▶ **Problem details**
Beginning at the line with "Viewport: 643px width, 499px height.", please repeat each line exactly through the end of the records below, including that first line and the last, but no pictures.

──────

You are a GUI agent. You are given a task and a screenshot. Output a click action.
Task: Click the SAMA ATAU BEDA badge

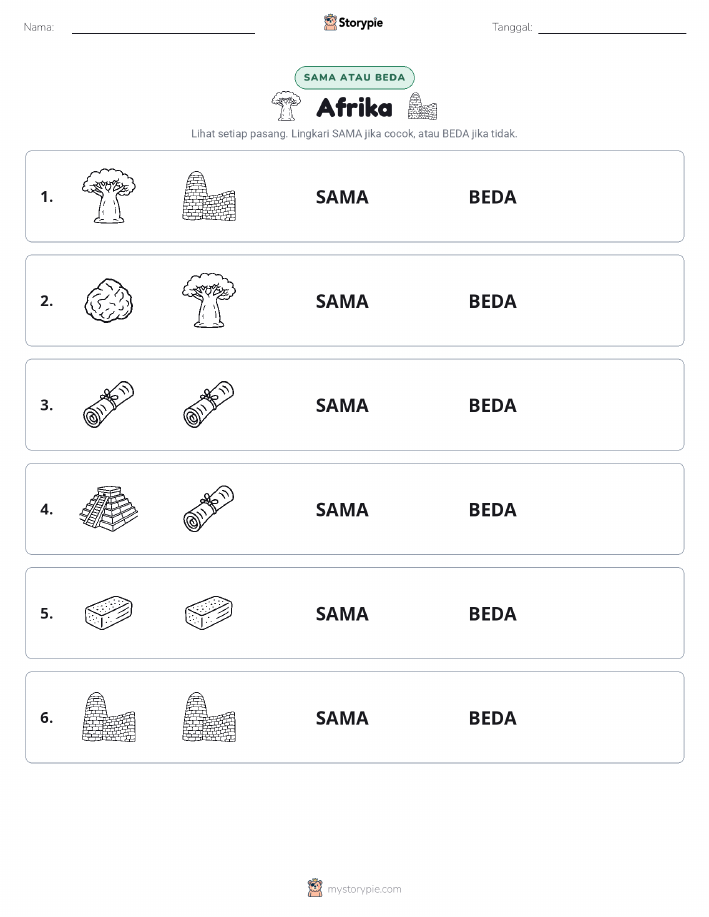[354, 77]
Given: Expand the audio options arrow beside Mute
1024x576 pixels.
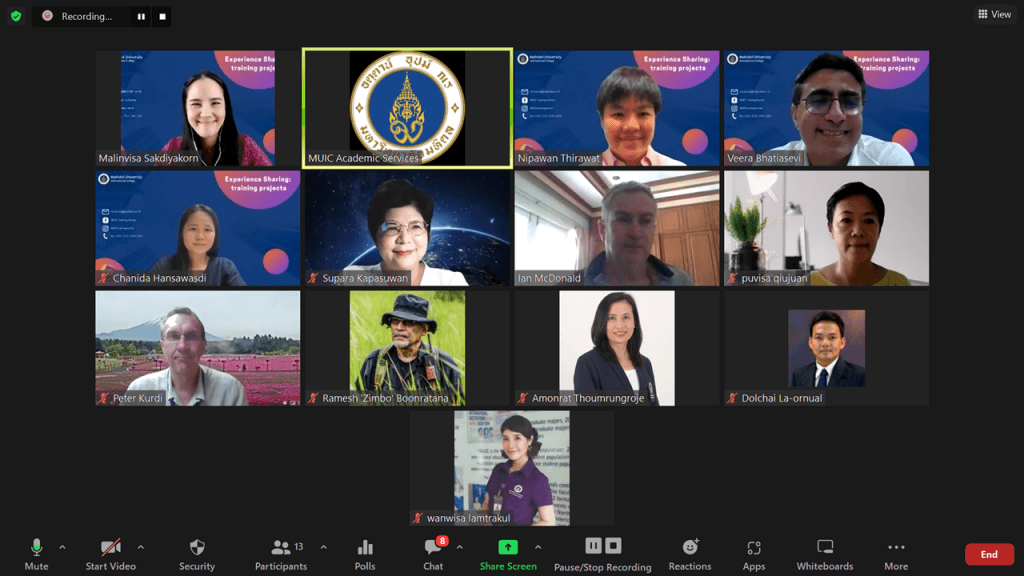Looking at the screenshot, I should (x=62, y=547).
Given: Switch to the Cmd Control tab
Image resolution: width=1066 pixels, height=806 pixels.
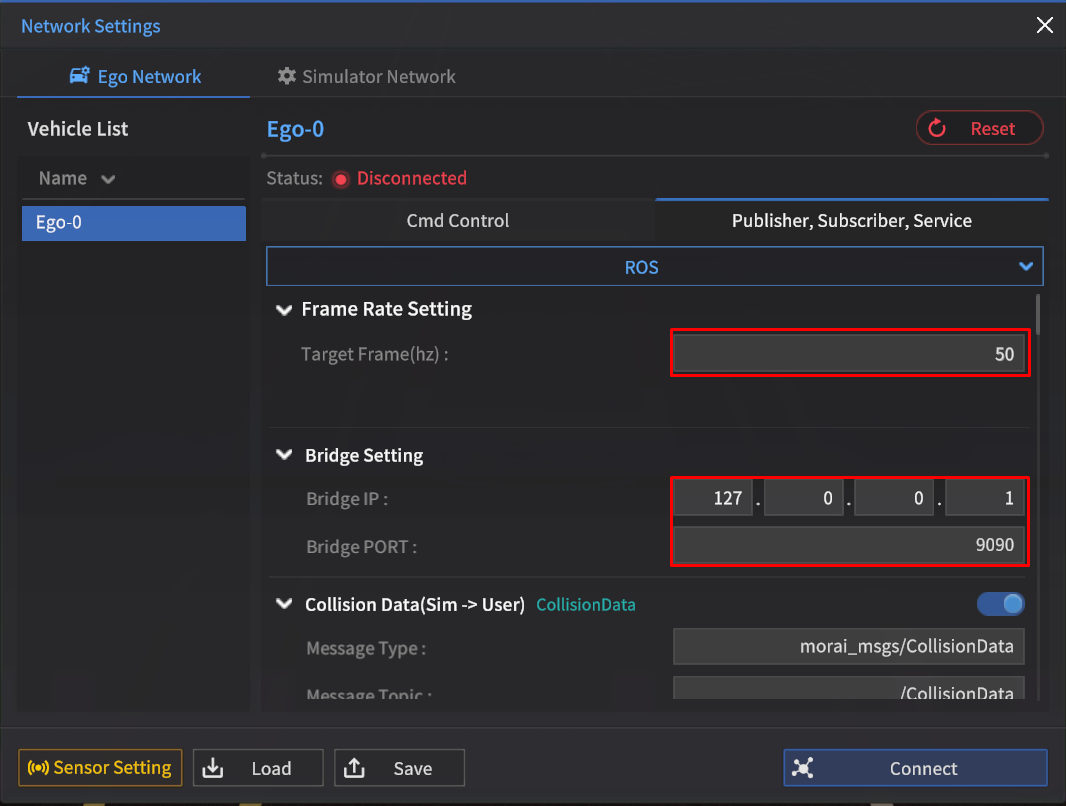Looking at the screenshot, I should (458, 221).
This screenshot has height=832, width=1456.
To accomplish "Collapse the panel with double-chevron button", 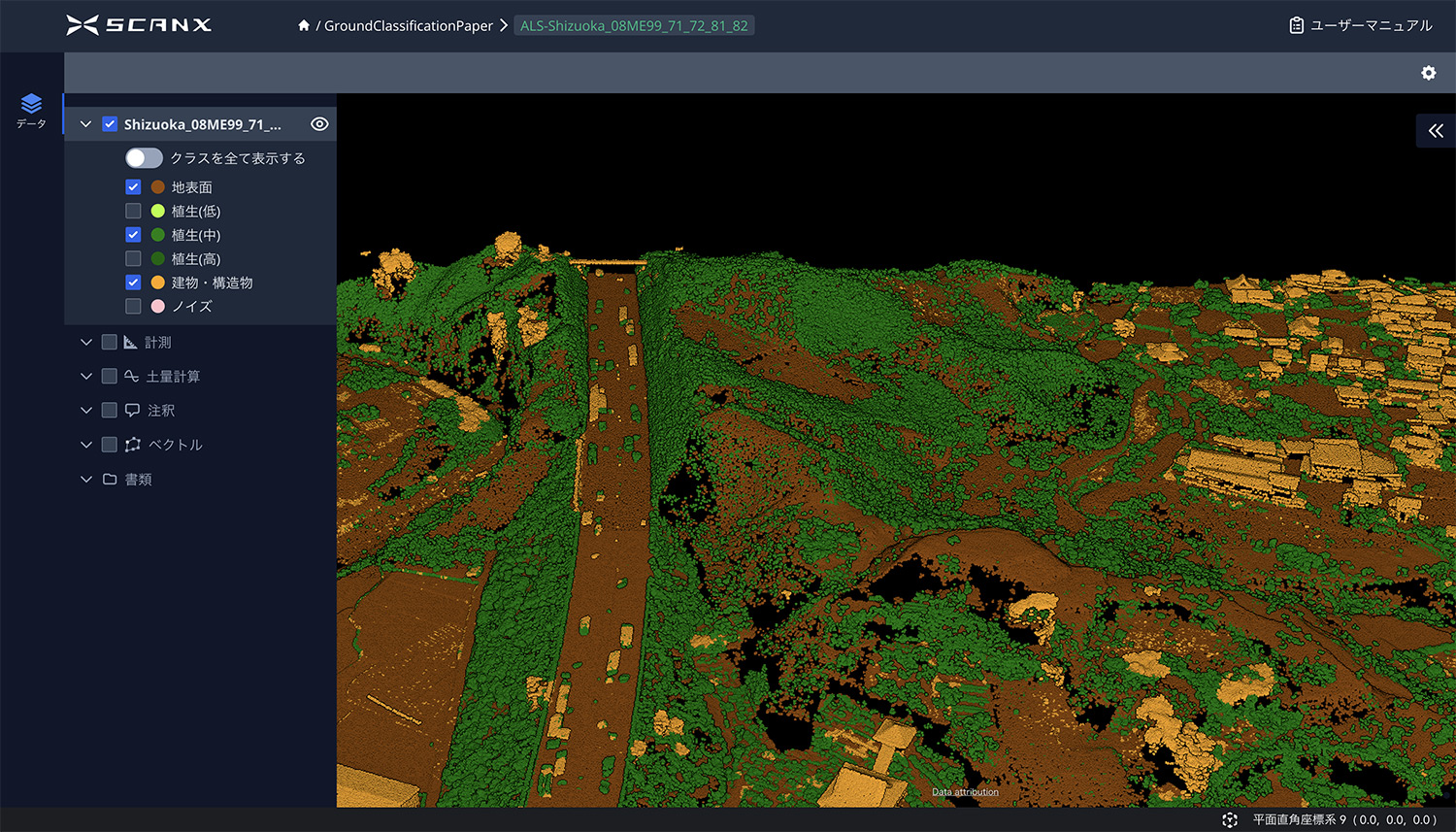I will click(1436, 131).
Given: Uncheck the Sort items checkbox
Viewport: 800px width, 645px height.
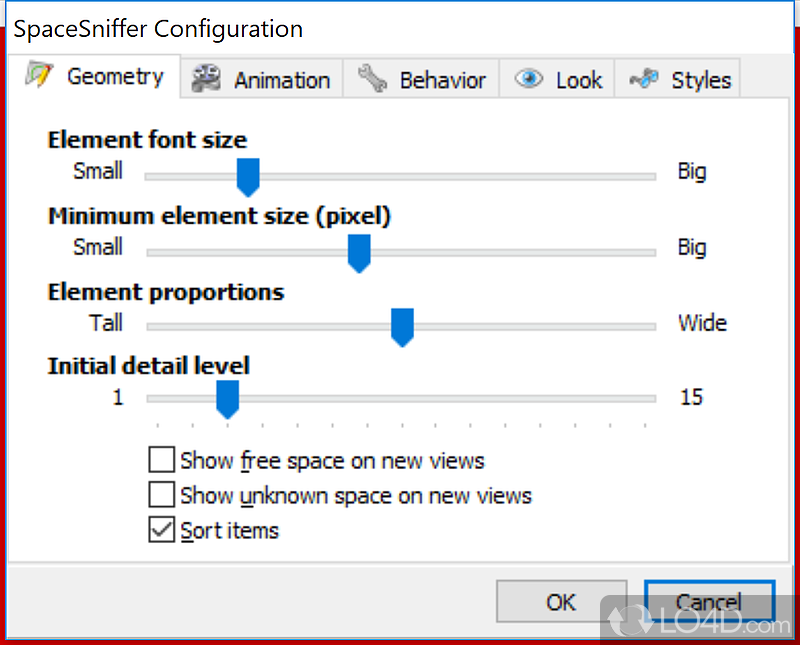Looking at the screenshot, I should tap(162, 529).
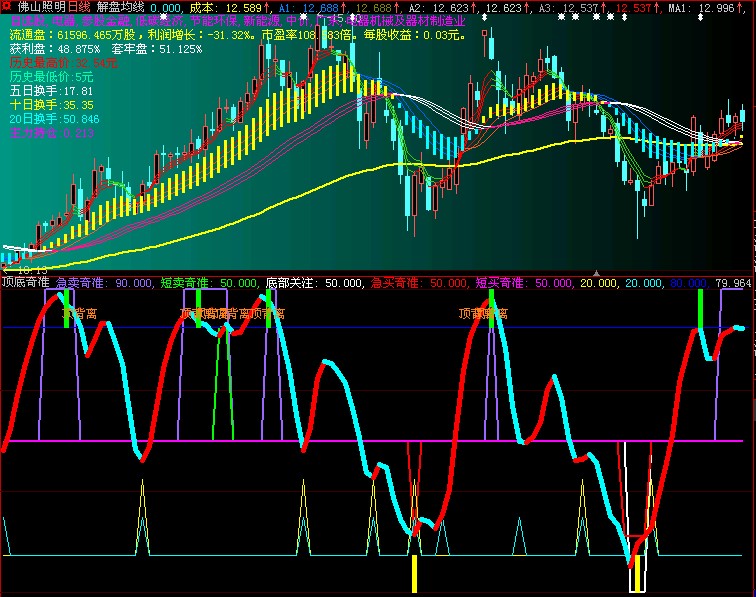Click the rightmost 顶背离 signal label
The width and height of the screenshot is (756, 597).
click(482, 313)
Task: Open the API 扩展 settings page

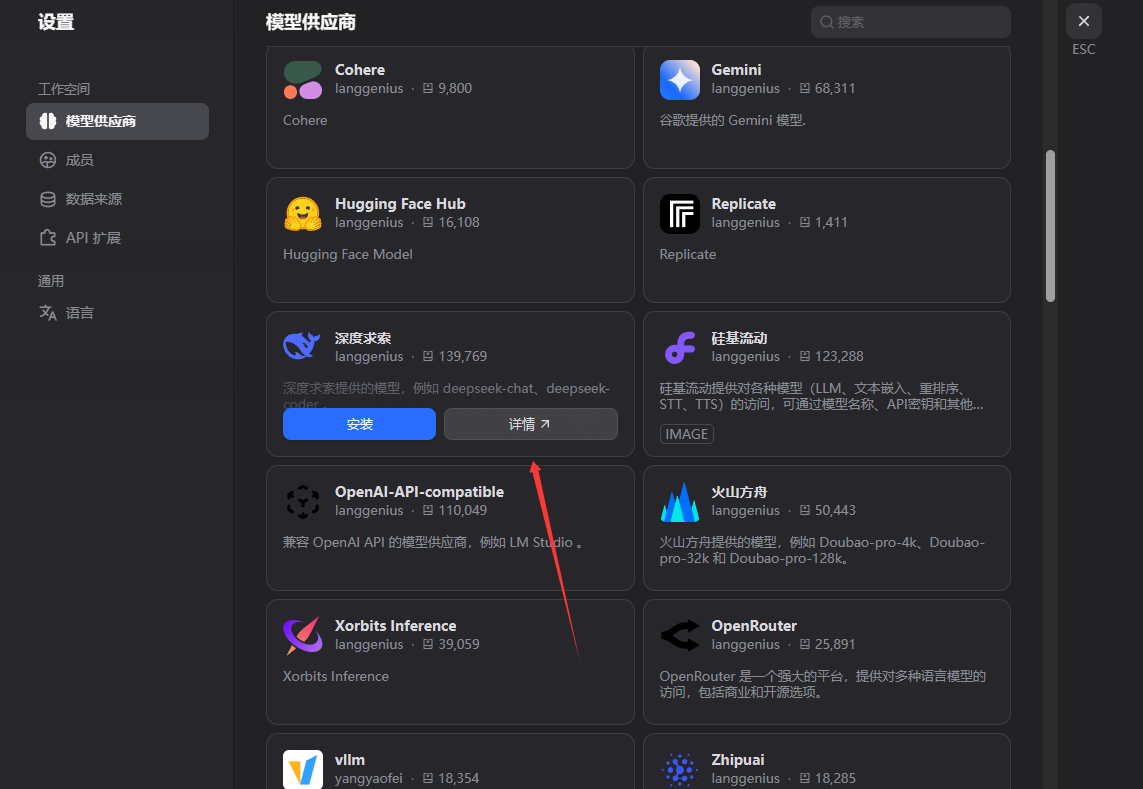Action: [92, 238]
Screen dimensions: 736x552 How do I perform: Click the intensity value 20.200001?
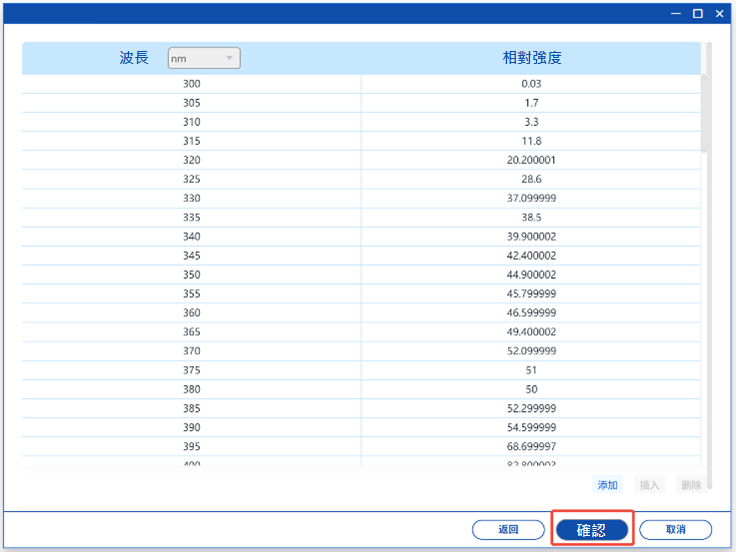[531, 160]
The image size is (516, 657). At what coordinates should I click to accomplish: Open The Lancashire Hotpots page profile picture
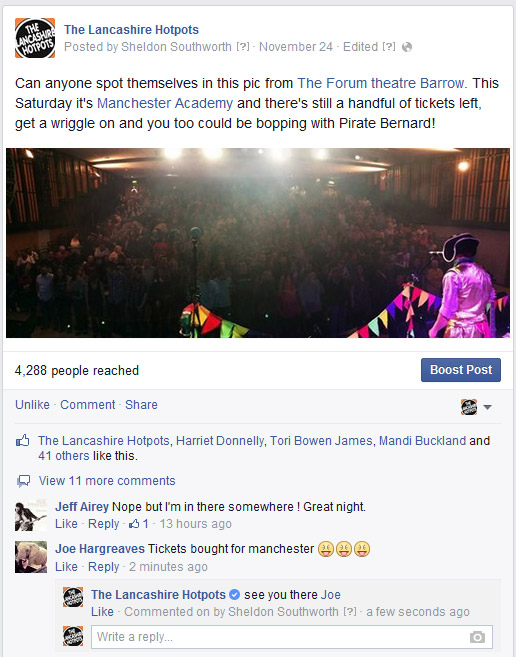click(x=35, y=38)
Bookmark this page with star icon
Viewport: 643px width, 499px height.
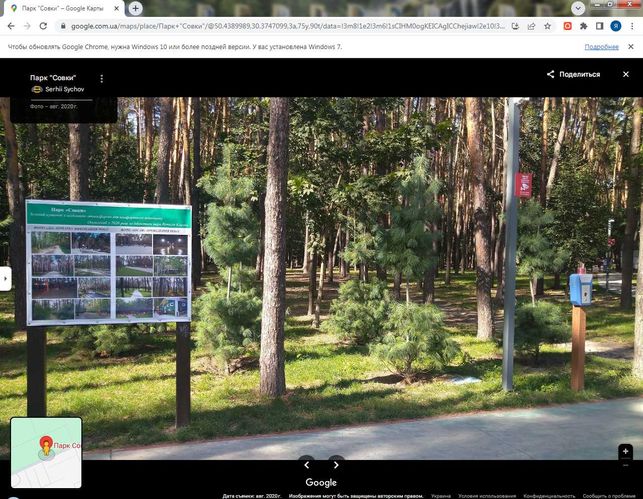(x=547, y=26)

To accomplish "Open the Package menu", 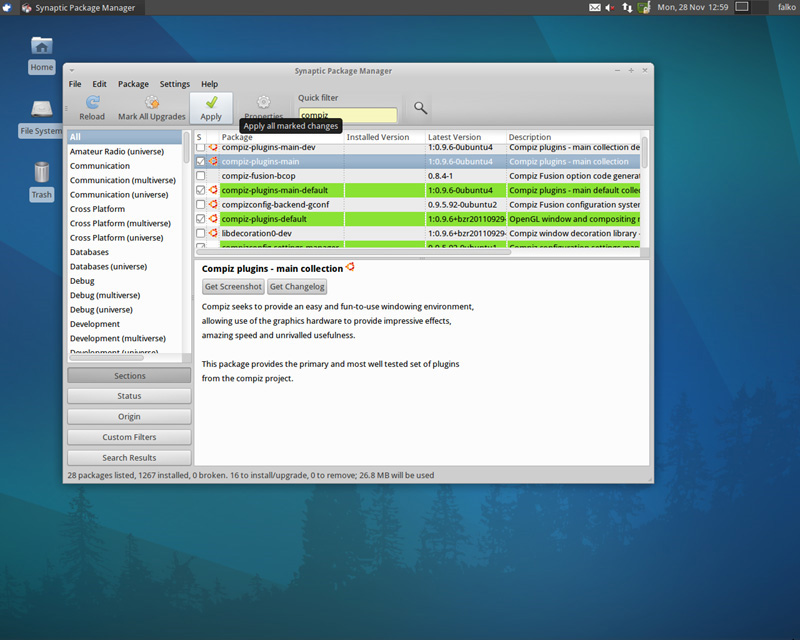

──────

▶ **Completed task**
Viewport: 643px width, 499px height.
(x=547, y=26)

To accomplish "Open the Package menu", 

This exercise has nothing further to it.